→ **Work order**
For this exercise, return the line containing "Terms of Use (257, 462)" and every line after it through the end of the records below, without alteration.

(Records from a dataset)
━━━━━━

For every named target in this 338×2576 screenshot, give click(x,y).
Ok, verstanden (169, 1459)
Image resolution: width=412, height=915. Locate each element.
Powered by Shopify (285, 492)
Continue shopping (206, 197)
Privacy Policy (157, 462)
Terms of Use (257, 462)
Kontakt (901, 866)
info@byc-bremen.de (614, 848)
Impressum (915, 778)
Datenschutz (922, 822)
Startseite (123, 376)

━━━━━━

→ **Written solution**
Terms of Use (257, 462)
Kontakt (901, 866)
info@byc-bremen.de (614, 848)
Impressum (915, 778)
Datenschutz (922, 822)
Startseite (123, 376)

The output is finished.